:: Given entries ::
════
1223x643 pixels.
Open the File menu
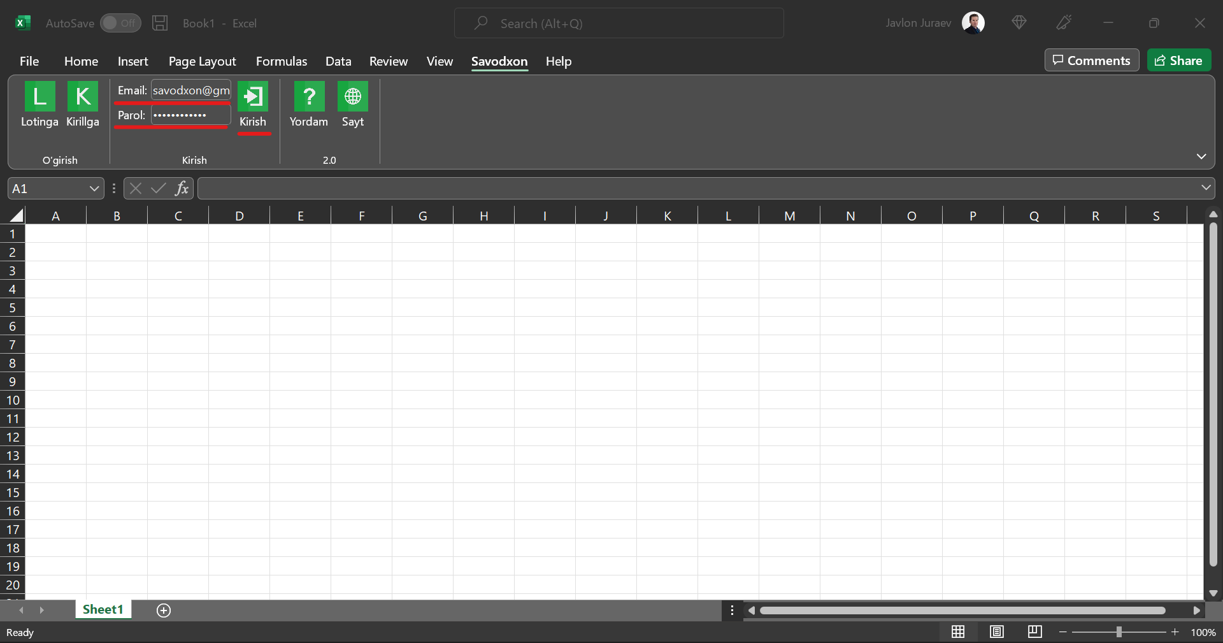[x=29, y=61]
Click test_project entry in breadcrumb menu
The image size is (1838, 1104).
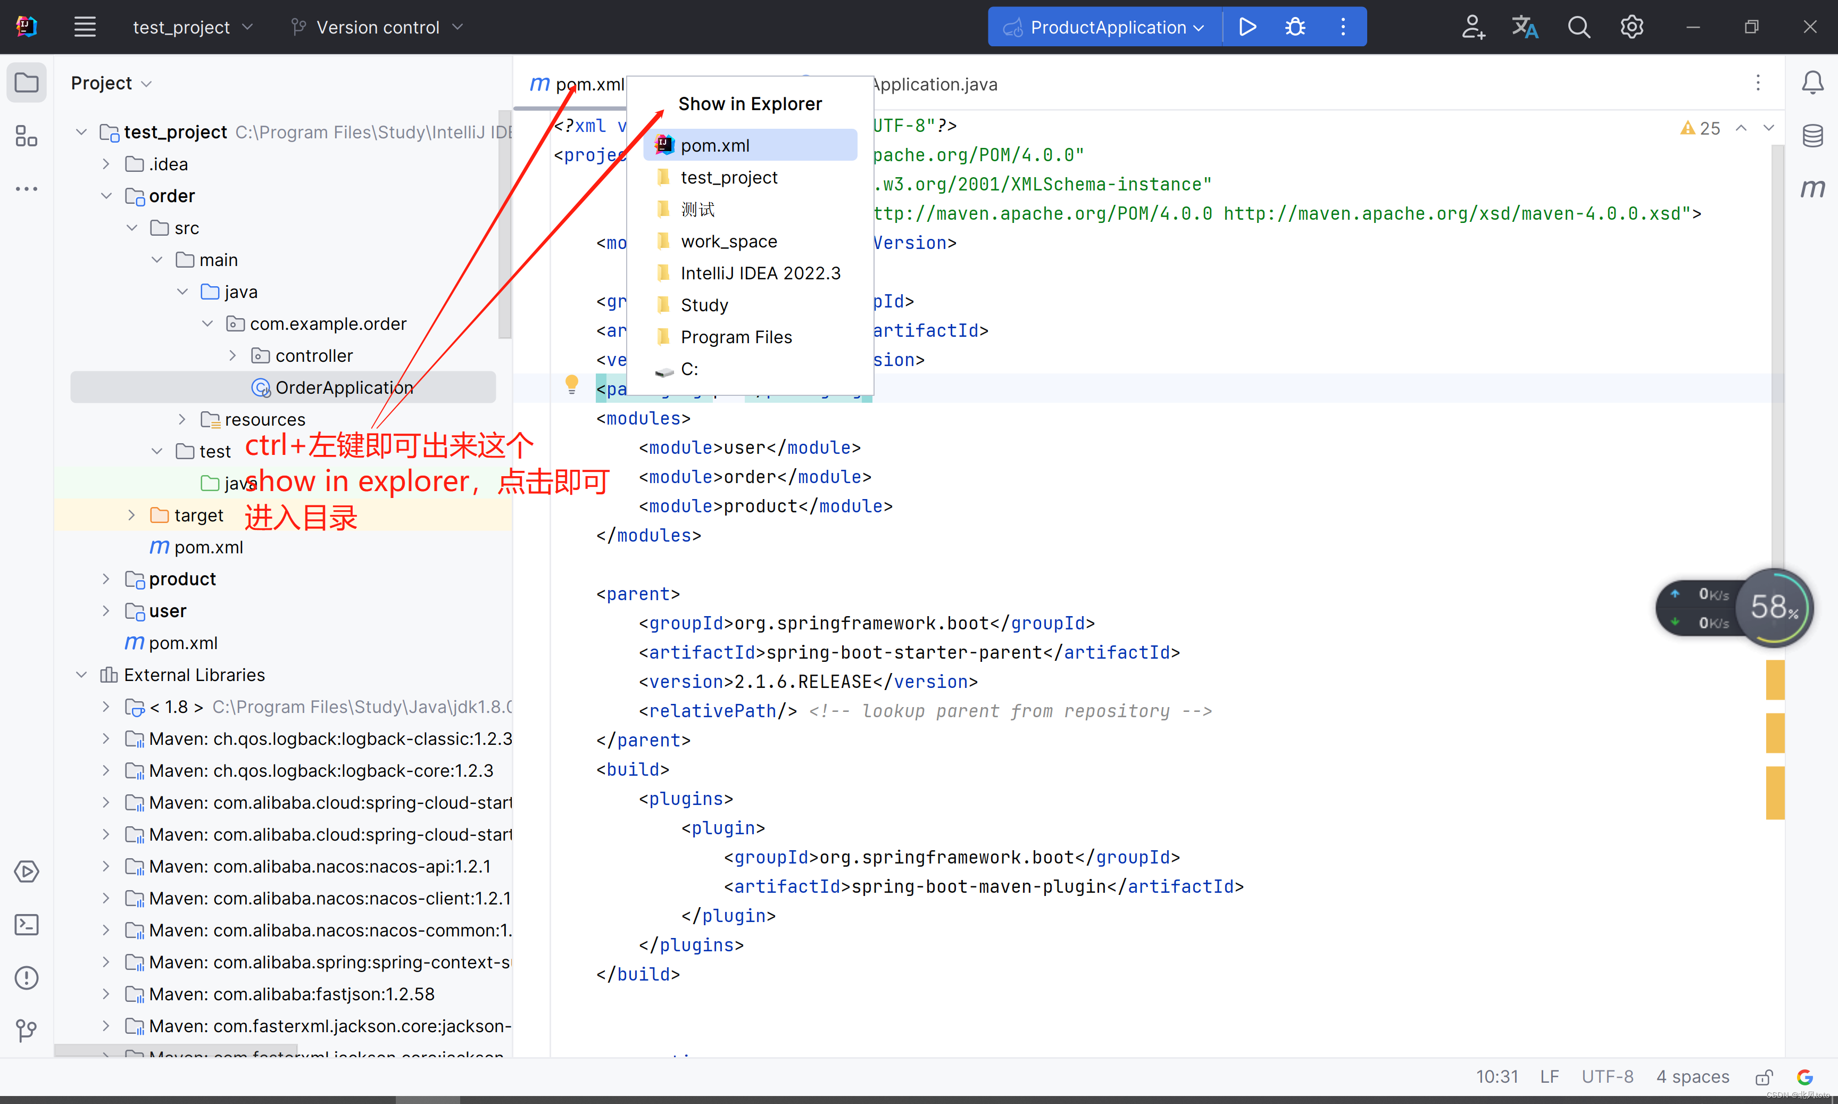(x=729, y=177)
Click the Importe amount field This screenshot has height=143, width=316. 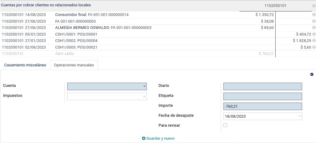pos(263,106)
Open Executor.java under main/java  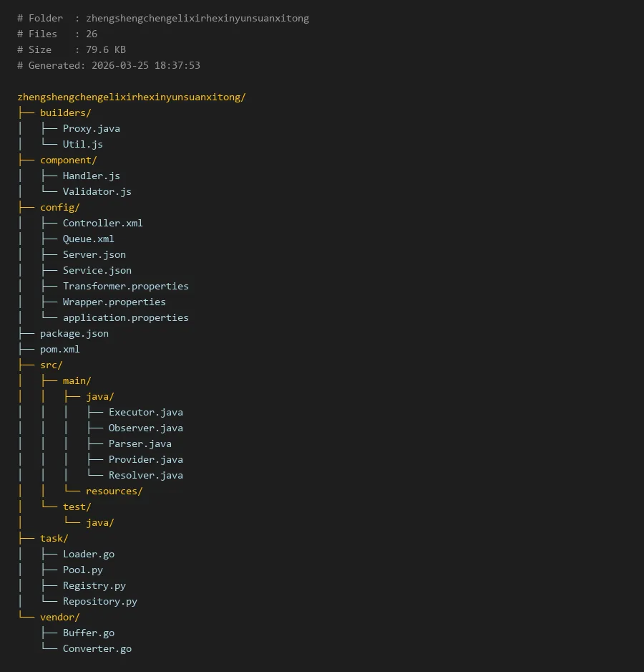(x=145, y=412)
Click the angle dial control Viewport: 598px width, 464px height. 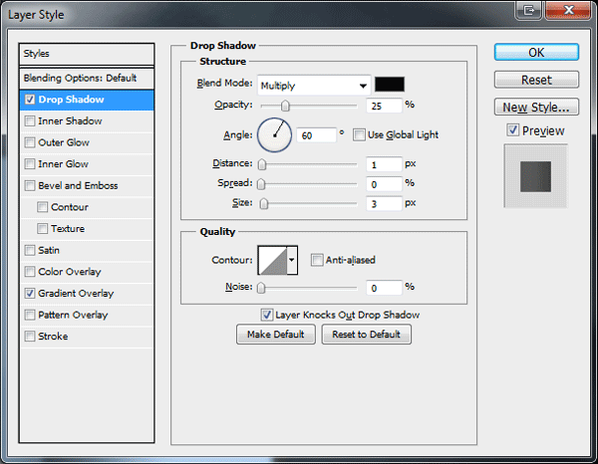[275, 135]
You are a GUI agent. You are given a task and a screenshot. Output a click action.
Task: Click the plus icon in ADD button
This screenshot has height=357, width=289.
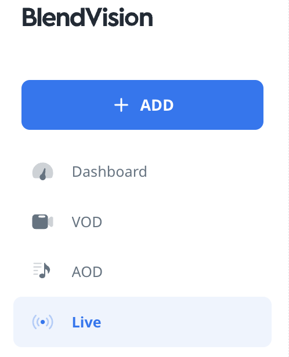tap(121, 105)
════
:: Task instructions ::
Nothing but the lines from the one that contains "Task: Click the plus icon in ADD button" through the end of the material above is to be reproduced, exactly and without pictures.

:: Task response ::
Task: Click the plus icon in ADD button
This screenshot has height=357, width=289.
tap(121, 105)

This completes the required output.